:: Work order ::
Set the records down once more so that they match the source word for word.
- Opening Delimiter -
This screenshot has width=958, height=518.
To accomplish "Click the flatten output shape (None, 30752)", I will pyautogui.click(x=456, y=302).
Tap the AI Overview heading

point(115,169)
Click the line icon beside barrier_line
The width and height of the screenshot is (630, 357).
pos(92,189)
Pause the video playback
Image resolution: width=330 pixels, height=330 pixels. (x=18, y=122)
- Closing Delimiter -
:: Answer below ::
This screenshot has width=958, height=518.
To accomplish "Click the flatten output shape (None, 30752)", I will pyautogui.click(x=456, y=302).
Tap the AI Overview heading

point(115,169)
Click the line icon beside barrier_line
The width and height of the screenshot is (630, 357).
pos(92,189)
Pause the video playback
Image resolution: width=330 pixels, height=330 pixels. (x=18, y=122)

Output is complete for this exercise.